_WRITTEN TASK 1_. In the commentary on the US CPI release, at what time tomorrow night does the December CPI data come out?
_WRITTEN TASK 2_. Pick up the commentary on the US CPI release after its last sentence and continue it.

_DOCUMENT TEXT_.
○ ○ ○ ○ ○ ○ ○

#美国非农就业数据未达市场预期 Tomorrow night at 21:30, the US December CPI data will undoubtedly be the top macro event of the week.
But honestly, this number itself doesn't have as much direct impact on the crypto market anymore. Everyone knows: the Federal Reserve will inevitably shift towards rate cuts next year. What really can move the market is whether this data can push forward the expectation that "easing will come earlier and more certain." That is the underlying driving force.
What’s more interesting than the data itself is how the market reacts in the next few hours. If the US stock market experiences significant volatility, will $BTC and mainstream coins still follow it closely? If this time $BTC can show some independence—not falling as hard, or being bought back immediately after a dip—that would be interesting. It indicates that institutional funds are continuously flowing in, enough to withstand shocks from macro sentiment. This is the real logic behind the shallow correction in the super cycle.

○ ○ ○ ○ ○ ○ ○

_DATASET ENTRIES_.
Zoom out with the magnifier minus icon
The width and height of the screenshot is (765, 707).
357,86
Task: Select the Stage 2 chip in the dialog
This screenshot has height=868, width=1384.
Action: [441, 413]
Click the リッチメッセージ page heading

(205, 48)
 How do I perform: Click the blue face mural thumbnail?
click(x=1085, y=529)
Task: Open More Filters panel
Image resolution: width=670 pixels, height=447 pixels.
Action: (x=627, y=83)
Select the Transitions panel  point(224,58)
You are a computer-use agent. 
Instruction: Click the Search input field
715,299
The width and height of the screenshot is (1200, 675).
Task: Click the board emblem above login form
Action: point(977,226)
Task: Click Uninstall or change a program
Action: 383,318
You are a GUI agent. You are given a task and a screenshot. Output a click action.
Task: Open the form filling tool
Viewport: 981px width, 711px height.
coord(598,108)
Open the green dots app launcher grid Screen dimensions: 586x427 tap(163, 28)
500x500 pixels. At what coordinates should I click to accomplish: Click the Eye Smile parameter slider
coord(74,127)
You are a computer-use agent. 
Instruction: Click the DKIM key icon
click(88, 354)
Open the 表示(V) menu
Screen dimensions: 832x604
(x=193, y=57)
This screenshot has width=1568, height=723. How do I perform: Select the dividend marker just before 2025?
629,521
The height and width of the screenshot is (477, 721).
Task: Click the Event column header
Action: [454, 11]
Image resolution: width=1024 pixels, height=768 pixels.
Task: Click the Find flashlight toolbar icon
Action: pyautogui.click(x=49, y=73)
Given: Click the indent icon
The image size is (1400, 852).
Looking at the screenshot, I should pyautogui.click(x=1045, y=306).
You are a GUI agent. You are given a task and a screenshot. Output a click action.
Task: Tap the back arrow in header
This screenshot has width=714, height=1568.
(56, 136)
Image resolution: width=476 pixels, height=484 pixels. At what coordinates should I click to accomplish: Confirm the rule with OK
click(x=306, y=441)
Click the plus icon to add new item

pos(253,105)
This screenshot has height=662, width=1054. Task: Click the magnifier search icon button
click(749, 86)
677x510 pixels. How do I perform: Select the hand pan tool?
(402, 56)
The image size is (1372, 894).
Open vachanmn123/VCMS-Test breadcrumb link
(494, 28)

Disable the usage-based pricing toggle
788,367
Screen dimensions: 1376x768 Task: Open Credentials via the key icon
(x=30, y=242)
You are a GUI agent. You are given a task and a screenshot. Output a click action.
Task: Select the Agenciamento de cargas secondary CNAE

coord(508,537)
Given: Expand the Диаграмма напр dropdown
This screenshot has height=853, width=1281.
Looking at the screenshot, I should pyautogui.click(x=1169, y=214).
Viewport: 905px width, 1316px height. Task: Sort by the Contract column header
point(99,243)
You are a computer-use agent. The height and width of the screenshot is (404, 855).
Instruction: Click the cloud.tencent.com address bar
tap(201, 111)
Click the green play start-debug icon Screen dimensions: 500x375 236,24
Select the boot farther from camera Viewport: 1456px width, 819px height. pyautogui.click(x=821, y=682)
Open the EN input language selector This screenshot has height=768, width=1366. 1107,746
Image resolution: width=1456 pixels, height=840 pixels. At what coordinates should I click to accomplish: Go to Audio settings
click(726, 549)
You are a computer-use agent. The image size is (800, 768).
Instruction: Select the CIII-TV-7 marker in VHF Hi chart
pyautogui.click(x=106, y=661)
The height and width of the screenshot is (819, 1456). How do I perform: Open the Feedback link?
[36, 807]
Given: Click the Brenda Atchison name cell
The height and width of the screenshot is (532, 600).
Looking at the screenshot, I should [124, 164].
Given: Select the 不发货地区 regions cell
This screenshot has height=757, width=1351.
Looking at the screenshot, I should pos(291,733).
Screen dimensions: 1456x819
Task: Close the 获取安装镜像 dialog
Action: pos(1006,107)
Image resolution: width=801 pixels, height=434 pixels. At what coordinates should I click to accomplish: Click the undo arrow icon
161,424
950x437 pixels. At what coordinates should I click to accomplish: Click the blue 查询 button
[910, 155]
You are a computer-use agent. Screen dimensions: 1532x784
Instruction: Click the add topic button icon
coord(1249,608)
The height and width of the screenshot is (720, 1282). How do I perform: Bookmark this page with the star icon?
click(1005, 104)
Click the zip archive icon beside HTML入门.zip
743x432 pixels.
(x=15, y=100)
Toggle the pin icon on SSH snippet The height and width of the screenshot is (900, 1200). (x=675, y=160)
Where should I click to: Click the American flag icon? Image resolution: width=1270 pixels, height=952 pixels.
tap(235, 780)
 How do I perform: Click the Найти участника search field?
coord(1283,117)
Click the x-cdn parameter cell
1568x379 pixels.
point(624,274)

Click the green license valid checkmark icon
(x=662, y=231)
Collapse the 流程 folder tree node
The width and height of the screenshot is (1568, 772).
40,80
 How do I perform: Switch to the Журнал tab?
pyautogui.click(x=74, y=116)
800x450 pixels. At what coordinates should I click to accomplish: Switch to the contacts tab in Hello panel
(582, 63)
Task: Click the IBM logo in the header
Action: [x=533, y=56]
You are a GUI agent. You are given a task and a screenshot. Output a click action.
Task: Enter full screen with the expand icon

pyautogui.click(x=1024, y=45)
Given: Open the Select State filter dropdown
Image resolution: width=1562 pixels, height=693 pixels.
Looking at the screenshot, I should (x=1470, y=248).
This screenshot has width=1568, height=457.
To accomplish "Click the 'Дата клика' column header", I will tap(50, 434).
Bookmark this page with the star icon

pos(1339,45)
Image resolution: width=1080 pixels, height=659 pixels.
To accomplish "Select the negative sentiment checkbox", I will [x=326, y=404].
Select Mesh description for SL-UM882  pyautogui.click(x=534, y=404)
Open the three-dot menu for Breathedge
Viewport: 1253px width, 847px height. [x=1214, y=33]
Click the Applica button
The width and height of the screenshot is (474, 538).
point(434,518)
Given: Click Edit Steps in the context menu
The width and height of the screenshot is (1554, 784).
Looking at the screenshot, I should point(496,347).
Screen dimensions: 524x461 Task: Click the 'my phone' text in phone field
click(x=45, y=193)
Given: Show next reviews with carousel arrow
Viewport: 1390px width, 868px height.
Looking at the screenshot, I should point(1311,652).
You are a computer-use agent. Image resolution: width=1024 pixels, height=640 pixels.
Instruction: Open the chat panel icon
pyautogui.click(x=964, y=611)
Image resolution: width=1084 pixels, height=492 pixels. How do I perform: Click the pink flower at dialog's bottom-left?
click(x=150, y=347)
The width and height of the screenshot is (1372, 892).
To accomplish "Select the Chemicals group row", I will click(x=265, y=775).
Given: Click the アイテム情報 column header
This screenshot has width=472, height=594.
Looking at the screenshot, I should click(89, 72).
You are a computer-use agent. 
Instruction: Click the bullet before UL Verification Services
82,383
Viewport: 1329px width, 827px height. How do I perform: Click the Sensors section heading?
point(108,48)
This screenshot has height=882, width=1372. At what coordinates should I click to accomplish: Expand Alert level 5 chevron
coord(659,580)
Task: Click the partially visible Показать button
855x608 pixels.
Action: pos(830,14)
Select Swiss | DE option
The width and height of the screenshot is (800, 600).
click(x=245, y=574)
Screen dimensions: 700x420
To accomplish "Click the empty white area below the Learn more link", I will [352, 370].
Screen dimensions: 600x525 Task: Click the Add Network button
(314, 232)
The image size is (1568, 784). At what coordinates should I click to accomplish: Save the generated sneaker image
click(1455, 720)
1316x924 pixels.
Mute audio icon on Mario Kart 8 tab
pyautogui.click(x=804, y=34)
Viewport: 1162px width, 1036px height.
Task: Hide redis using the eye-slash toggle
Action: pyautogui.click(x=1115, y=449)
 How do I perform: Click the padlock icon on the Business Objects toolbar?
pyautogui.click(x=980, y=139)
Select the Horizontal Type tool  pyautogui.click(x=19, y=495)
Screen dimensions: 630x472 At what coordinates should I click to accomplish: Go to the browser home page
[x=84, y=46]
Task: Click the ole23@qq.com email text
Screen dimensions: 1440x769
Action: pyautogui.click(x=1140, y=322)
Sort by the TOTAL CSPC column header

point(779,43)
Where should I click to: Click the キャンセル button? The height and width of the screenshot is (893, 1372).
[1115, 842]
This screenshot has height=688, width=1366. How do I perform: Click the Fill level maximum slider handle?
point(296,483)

○ ○ ○ ○ ○ ○ ○

_EXERCISE RESULT 1_. 21:30

_EXERCISE RESULT 2_.
Three possibilities, three scenarios:
If the data is unimpressive, the market probably won't move much, and attention will shift to the crypto sector's own funding and ecosystem developments.
If the data is particularly strong, it will fuel all risk assets, and expectations will heat up, leading to a rally.
The most challenging scenario is if the data surprises negatively. That’s the real stress test. Panic is instinctive, but don’t just panic—focus on two indicators: Is $BTC’s decline shallower compared to US stocks and gold? Did Bitcoin ETFs continue to buy heavily during this dip? If the answer to both is yes, it actually proves the market structure is quite healthy. The long-term upward logic has never been broken; dips are opportunities to catch up.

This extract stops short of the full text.